TASK PROMPT
Return every line of the records below that contains the string "height", copying each such line in full.

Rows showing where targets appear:
****************************************

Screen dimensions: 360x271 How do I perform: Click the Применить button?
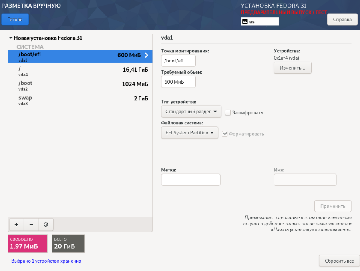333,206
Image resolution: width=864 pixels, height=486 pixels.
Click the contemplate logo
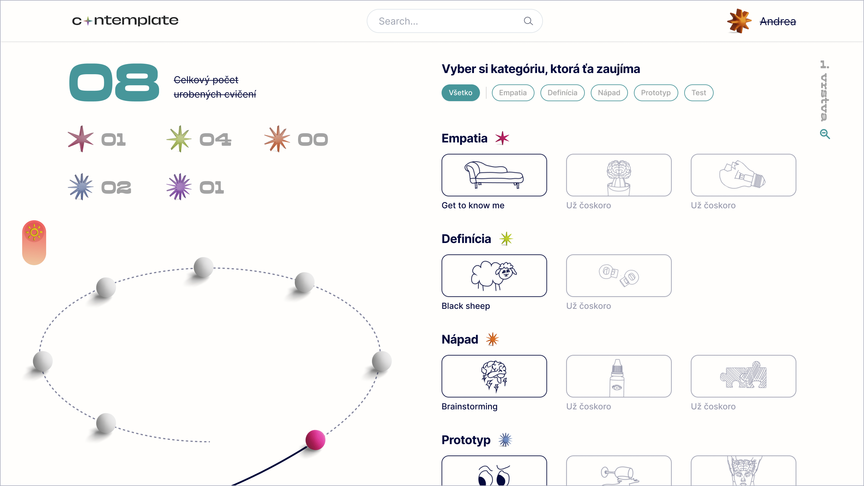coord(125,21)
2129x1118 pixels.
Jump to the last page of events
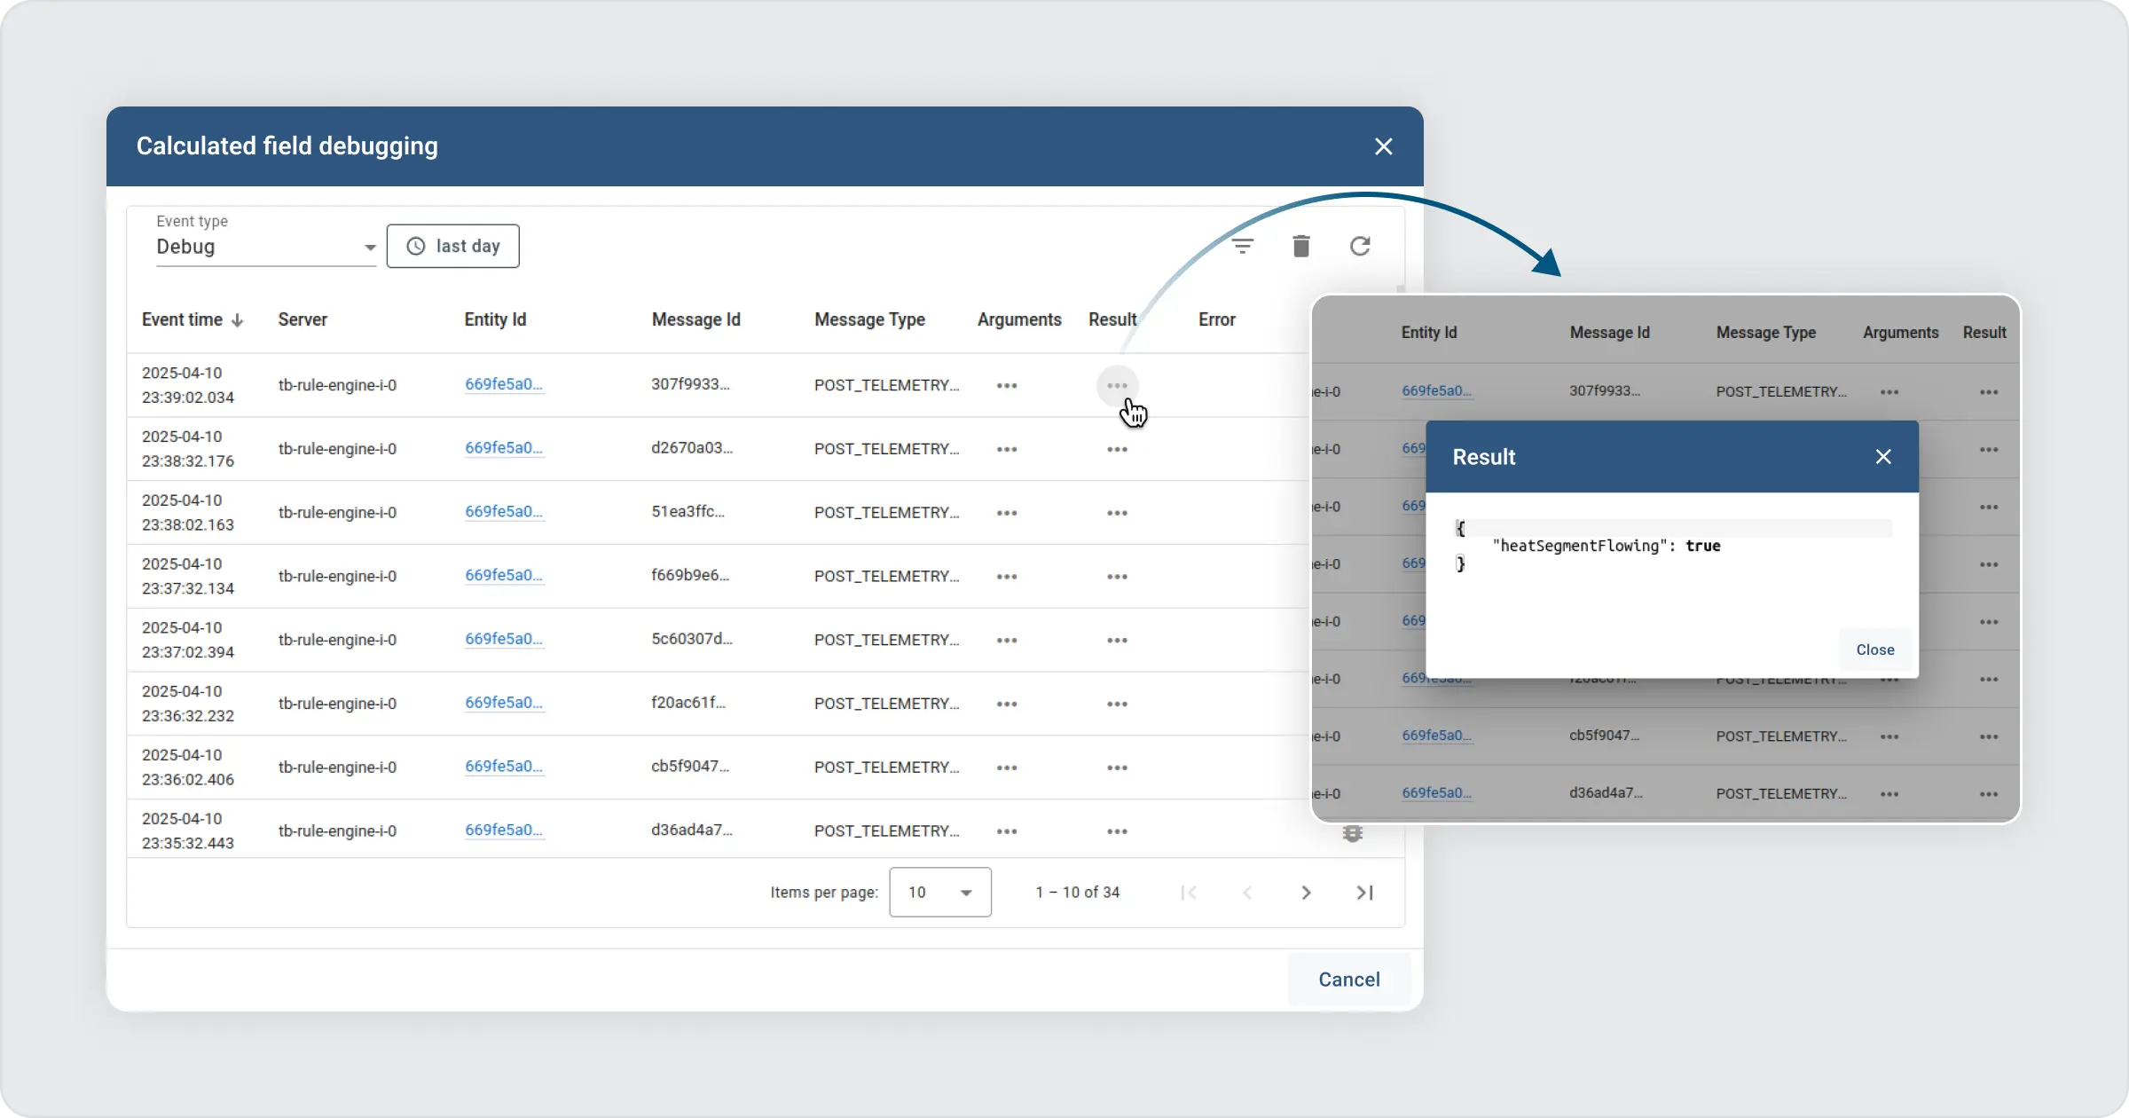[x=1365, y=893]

****************************************

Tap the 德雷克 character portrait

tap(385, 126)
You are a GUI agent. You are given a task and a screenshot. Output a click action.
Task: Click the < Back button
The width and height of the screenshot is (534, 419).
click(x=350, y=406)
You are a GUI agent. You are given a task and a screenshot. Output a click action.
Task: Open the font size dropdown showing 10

****************************************

ANSWER TO THIS PROBLEM
Image resolution: width=864 pixels, height=486 pixels.
The width and height of the screenshot is (534, 419).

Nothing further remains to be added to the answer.